** RECORDS FOR PROCESSING follows **
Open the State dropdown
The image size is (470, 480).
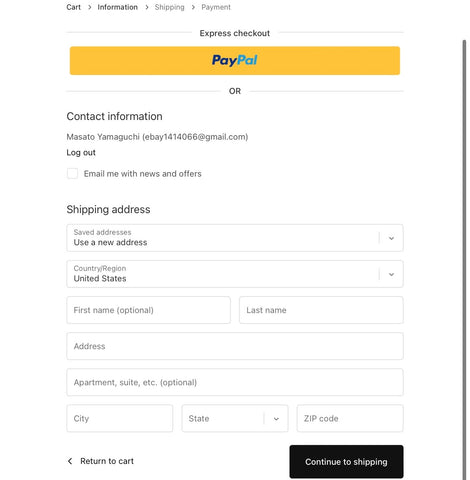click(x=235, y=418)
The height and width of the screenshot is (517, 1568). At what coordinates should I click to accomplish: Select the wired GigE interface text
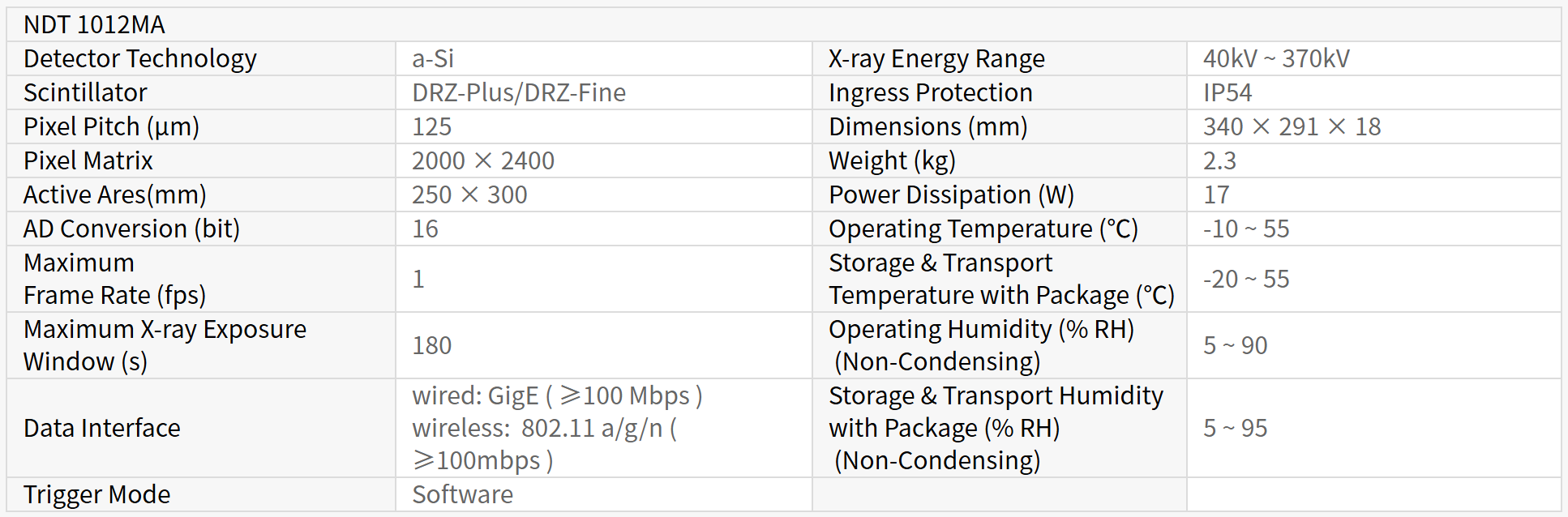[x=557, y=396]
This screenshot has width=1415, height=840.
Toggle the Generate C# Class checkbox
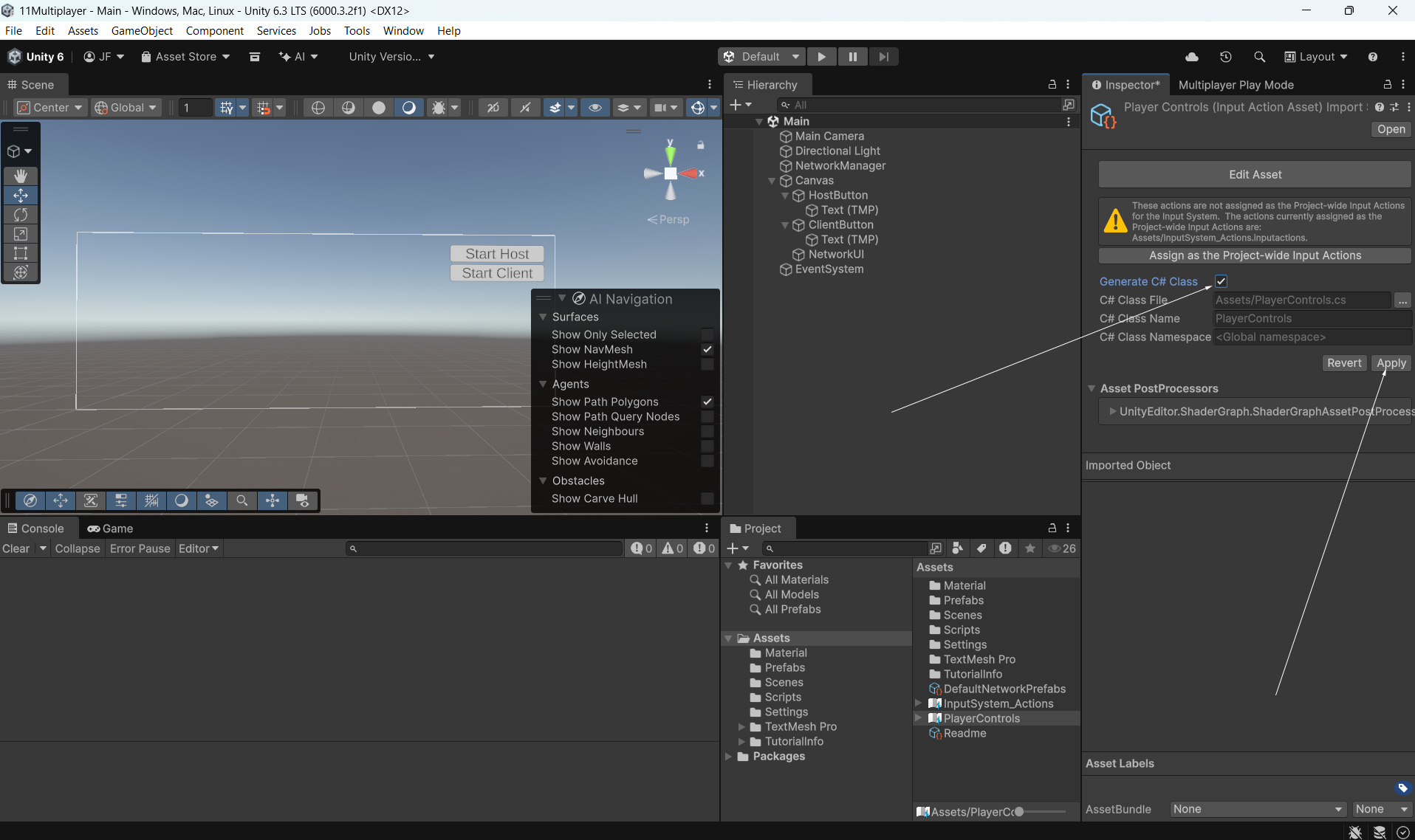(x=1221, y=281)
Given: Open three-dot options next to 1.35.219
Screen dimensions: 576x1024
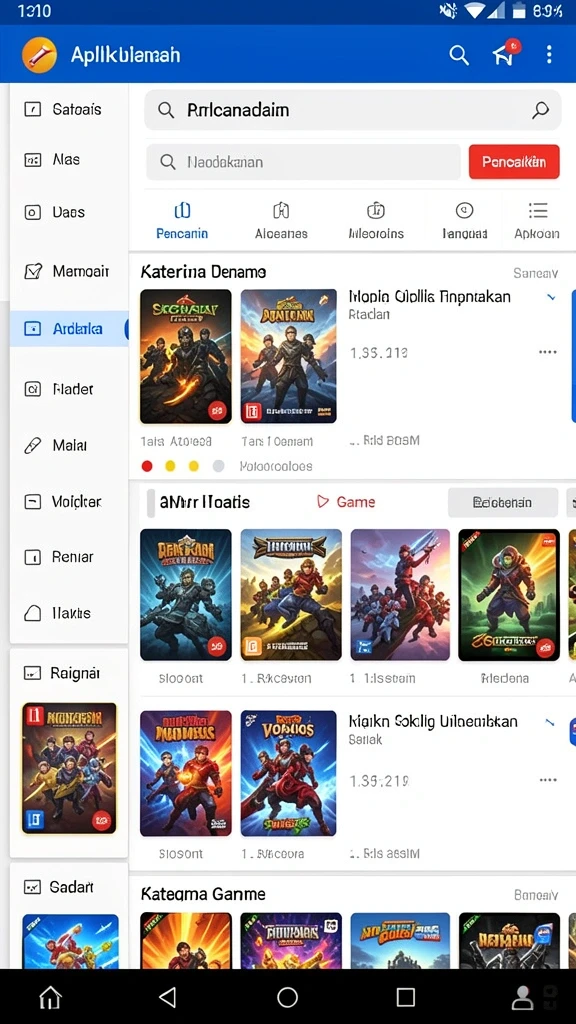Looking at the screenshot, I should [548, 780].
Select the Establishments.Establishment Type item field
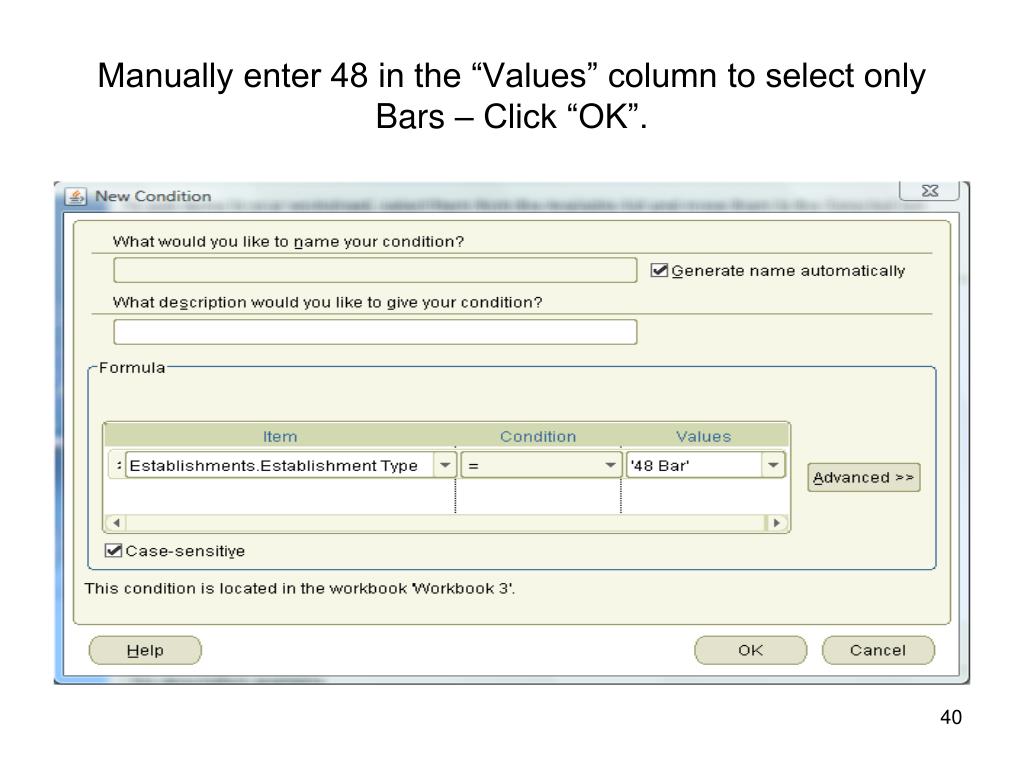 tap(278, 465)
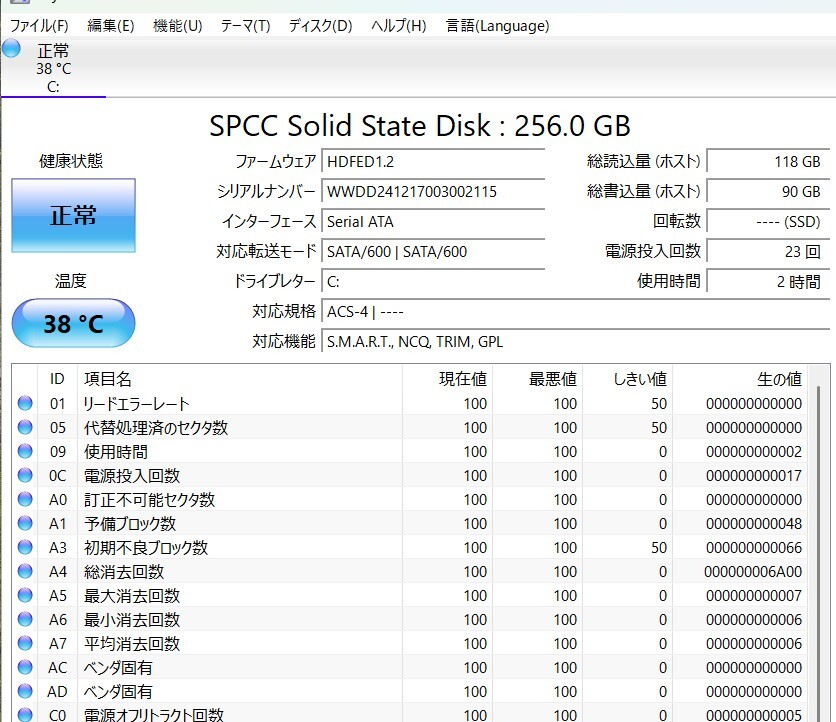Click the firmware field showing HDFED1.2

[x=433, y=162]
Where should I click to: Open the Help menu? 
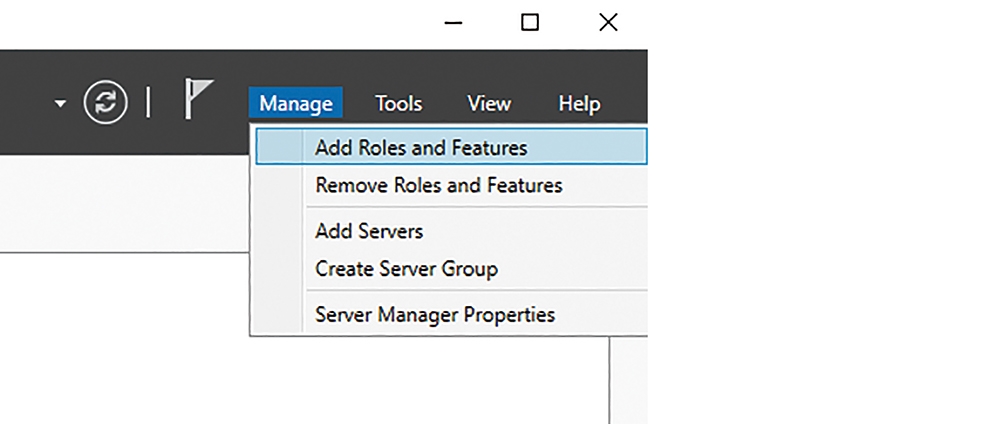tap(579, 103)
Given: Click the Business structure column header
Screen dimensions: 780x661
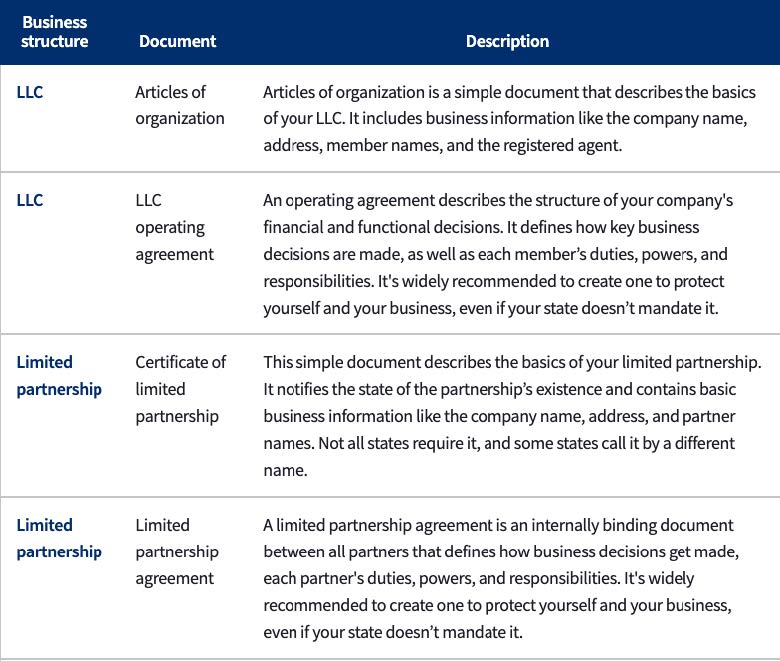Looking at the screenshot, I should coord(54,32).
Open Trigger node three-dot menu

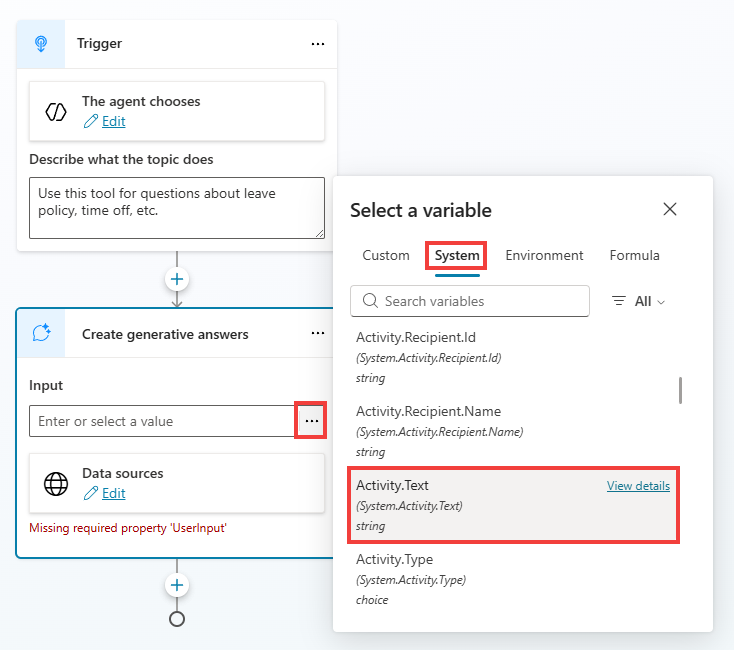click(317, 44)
** End of RECORDS FOR PROCESSING **
> **WORK TO BE COMPLETED**:
Show every line of the records above that contains the word "Given".

> **EXPECTED ANSWER**:
Given: Open three-dot options next to 1.35.219
Given: Click the Business structure column header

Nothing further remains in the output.